Einer Partei ist nur ein Verschulden ihres Prozessbevollmächtigten, nicht aber dasjenige seines Büropersonals zuzurechnen1. Wiedereinsetzung in den vorigen Stand kann daher nicht versagt werden, wenn die Fristversäumung nicht auf einem Organisationsverschulden des Prozessbevollmächtigten des Klägers beruht, sondern auf einem dem Kläger nicht zurechenbaren Versäumnis der Büroangestellten seines Prozessbevollmächtigten bei der Versendung des Berufungsschriftsatzes per Telefax.

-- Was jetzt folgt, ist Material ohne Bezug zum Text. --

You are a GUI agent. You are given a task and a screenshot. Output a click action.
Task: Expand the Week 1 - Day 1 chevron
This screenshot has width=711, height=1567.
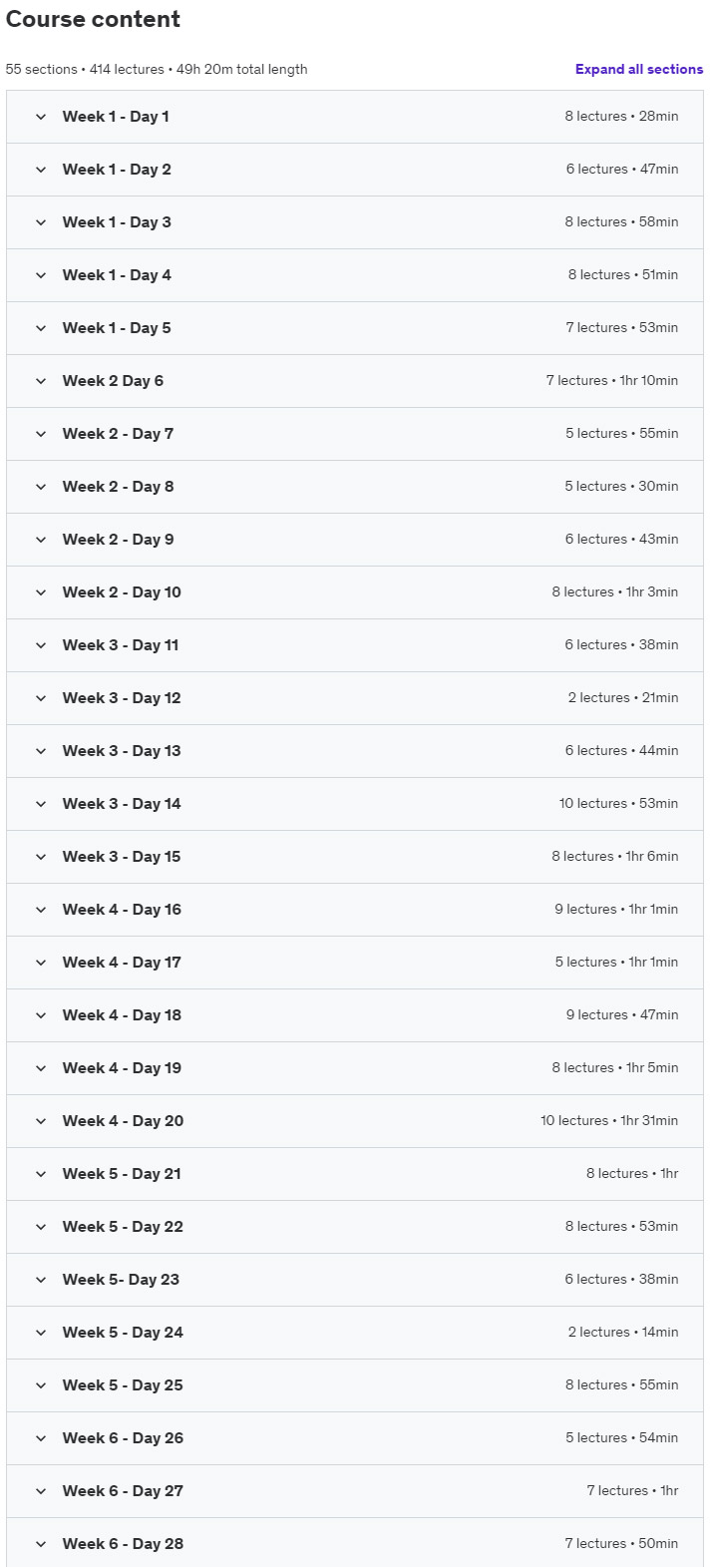point(41,117)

Die Versendung eines fristgebundenen Schriftsatzes per Telefax stellt eine einfache Bürotätigkeit dar, mit der jedenfalls eine voll ausgebildete und erfahrene Rechtsanwaltsfachangestellte beauftragt werden darf. Bei der Übermittlung fristwahrender Schriftsätze per Telefax kommt der Rechtsanwalt seiner Verpflichtung zu einer wirksamen Ausgangskontrolle soweit hier von Bedeutung dann nach, wenn er seinen Büroangestellten die Weisung erteilt, sich einen Sendebericht ausdrucken zu lassen, auf dieser Grundlage die Vollständigkeit der Übermittlung zu prüfen und die Notfrist erst nach Kontrolle des Sendeberichts zu löschen2. Das gilt nicht nur für allgemeine Weisungen, sondern auch und erst recht wie hier für eine konkrete mündliche Weisung im Einzelfall3.

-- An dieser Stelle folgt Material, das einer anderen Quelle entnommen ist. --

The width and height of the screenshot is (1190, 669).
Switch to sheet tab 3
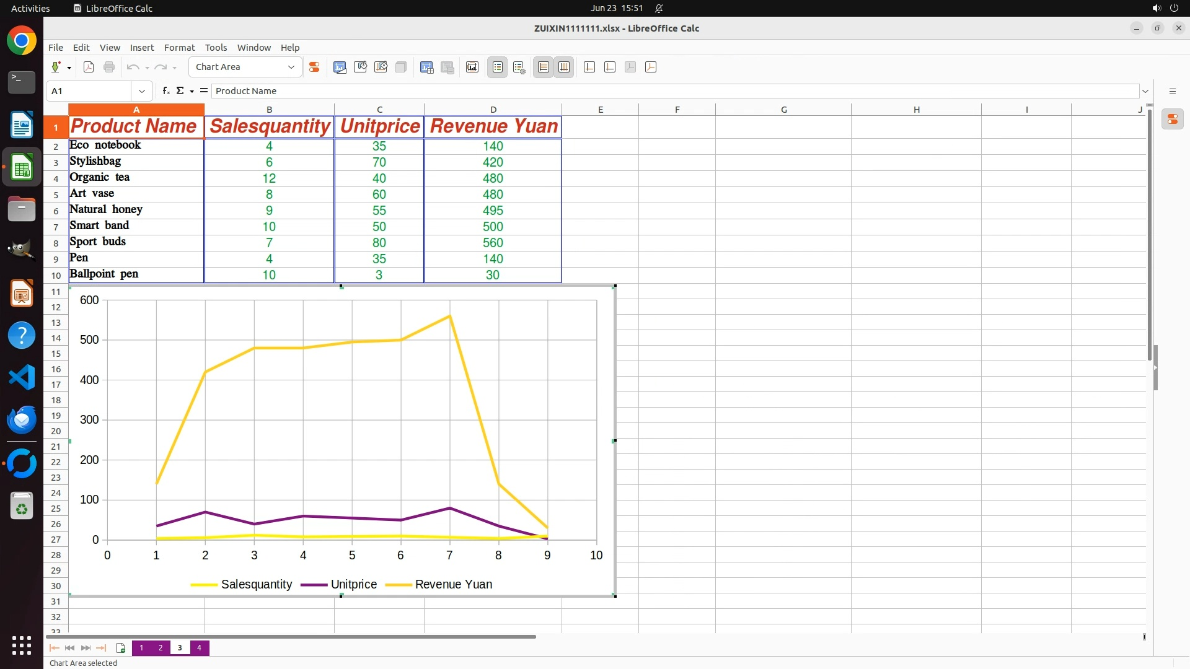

In dem hier vom Bundesgerichtshof entschiedenen Fall hat der Kläger durch Vorlage der eidesstattlichen Versicherung der Rechtsfachwirtin R. glaubhaft gemacht, dass diese Anforderungen im Büro seines Prozessbevollmächtigten beachtet werden. Frau R. hat eidesstattlich versichert, dass es in der Kanzlei der Prozessbevollmächtigten des Klägers die allgemeine Anweisung gebe, alle automatisch ausgedruckten Telefaxsendeprotokolle aller per Telefax versandten Schriftsätze auf Vollständigkeit und Richtigkeit der Übermittlung zu überprüfen. Des Weiteren hat sie eidesstattlich versichert, dass sie der sachbearbeitende Rechtsanwalt Dr. R. unter Hinweis auf den taggleichen Fristablauf angewiesen habe, den Berufungsschriftsatz fristwahrend per Telefax an das Hanseatische Oberlandesgericht zu übersenden und anhand des Sendeprotokolls zu überprüfen, ob der Schriftsatz vollständig und ordnungsgemäß übermittelt worden sei. Dem sei sie nachgekommen.

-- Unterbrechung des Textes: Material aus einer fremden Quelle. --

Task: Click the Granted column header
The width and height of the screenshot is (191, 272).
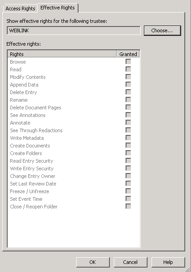Action: tap(128, 54)
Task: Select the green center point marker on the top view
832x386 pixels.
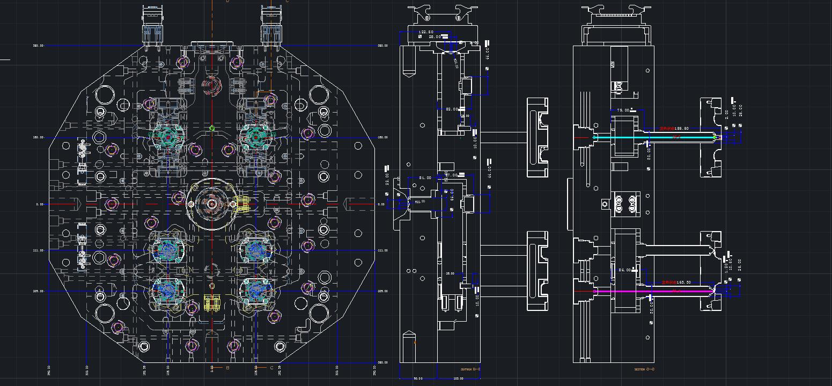Action: tap(211, 128)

Es liegt auch kein sonstiges für die Fristversäumung ursächliches Organisationsverschulden des Prozessbevollmächtigten des Klägers vor, welches sich dieser gemäß § 85 Abs. 2 ZPO zurechnen lassen müsste. Das Berufungsgericht hat die Anforderungen an die Ausgangskontrolle eines fristwahrenden Schriftsatzes nach seiner Übermittlung per Telefax überspannt. Bei der Übermittlung fristwahrender Schriftsätze per Telefax ist eine nachträgliche inhaltliche Kontrolle der einzelnen Schriftstücke im Rahmen der Ausgangskontrolle nicht erforderlich. Ein versehentliches Vertauschen einer zu übermittelnden Schriftsatzseite mit einer anderen Handaktenseite vor dem Beginn der Faxversendung ist kein spezifisches Risiko der Telefaxübermittlung, welchem durch die Ausgangskontrolle nach Abschluss des Sendevorgangs Rechnung getragen werden muss. Es bedarf deshalb keiner organisatorischen Vorkehrungen dahin, eine Anweisung zu geben, den fristgebundenen Schriftsatz und zusätzlich zu übersendende Schriftstücke getrennt per Fax zu übermitteln, so dass zwei Faxprotokolle auszudrucken sind. Ebenso wenig ist es erforderlich, sich durch telefonische Rückfrage bei der zuständigen Geschäftsstelle des Berufungsgerichts zu versichern, ob der mit weiteren Schriftstücken übersandte fristgebundene Schriftsatz vollständig übermittelt worden ist.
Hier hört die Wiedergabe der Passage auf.